Reproduce the listing with "Viewport" switched to "Display" wherever it occurs, leaving every other character unchanged.
— start SUPPLIED DATA —
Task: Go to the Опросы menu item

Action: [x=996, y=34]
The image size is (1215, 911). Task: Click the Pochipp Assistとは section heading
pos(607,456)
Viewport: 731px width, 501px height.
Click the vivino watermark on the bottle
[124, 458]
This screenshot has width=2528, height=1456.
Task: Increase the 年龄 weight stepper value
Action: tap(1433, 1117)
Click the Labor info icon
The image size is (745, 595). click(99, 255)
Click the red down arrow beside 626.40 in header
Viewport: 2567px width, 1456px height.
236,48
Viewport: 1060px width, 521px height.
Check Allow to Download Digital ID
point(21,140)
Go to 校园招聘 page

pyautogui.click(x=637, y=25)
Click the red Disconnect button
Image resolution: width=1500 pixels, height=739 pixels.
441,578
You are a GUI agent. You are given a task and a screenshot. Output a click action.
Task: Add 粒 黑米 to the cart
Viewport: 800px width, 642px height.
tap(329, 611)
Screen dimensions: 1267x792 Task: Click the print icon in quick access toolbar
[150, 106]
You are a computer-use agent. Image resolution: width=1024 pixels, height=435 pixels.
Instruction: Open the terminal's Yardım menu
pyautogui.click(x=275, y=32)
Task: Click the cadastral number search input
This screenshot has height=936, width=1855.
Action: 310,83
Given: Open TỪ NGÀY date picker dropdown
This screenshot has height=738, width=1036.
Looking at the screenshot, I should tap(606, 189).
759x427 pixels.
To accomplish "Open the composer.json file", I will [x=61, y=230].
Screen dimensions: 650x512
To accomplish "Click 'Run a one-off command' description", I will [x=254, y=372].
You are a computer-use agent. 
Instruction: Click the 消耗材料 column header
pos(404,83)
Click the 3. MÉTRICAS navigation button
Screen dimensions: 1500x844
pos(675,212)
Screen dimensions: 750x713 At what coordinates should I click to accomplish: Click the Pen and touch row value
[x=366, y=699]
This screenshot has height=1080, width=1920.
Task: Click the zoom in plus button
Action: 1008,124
— end SUPPLIED DATA —
ANSWER |
Task: Go to the Опросы menu item

Action: [x=996, y=34]
The image size is (1215, 911). Task: Click the Pochipp Assistとは section heading
pos(607,456)
Display: 731px width, 501px height.
Click the vivino watermark on the bottle
[124, 458]
This screenshot has width=2528, height=1456.
Task: Increase the 年龄 weight stepper value
Action: tap(1433, 1117)
Click the Labor info icon
The image size is (745, 595). click(99, 255)
Click the red down arrow beside 626.40 in header
Display: 2567px width, 1456px height.
236,48
Display: 1060px width, 521px height.
Check Allow to Download Digital ID
point(21,140)
Go to 校园招聘 page

pyautogui.click(x=637, y=25)
Click the red Disconnect button
Image resolution: width=1500 pixels, height=739 pixels.
441,578
You are a GUI agent. You are given a task and a screenshot. Output a click action.
Task: Add 粒 黑米 to the cart
Display: 800px width, 642px height.
tap(329, 611)
Screen dimensions: 1267x792 Task: Click the print icon in quick access toolbar
[150, 106]
You are a computer-use agent. Image resolution: width=1024 pixels, height=435 pixels.
Instruction: Open the terminal's Yardım menu
pyautogui.click(x=275, y=32)
Task: Click the cadastral number search input
This screenshot has height=936, width=1855.
Action: 310,83
Given: Open TỪ NGÀY date picker dropdown
This screenshot has height=738, width=1036.
Looking at the screenshot, I should tap(606, 189).
759x427 pixels.
To accomplish "Open the composer.json file", I will [x=61, y=230].
Screen dimensions: 650x512
To accomplish "Click 'Run a one-off command' description", I will [x=254, y=372].
You are a computer-use agent. 
Instruction: Click the 消耗材料 column header
pos(404,83)
Click the 3. MÉTRICAS navigation button
Screen dimensions: 1500x844
pos(675,212)
Screen dimensions: 750x713 At what coordinates should I click to accomplish: Click the Pen and touch row value
[x=366, y=699]
This screenshot has height=1080, width=1920.
Task: Click the zoom in plus button
Action: 1008,124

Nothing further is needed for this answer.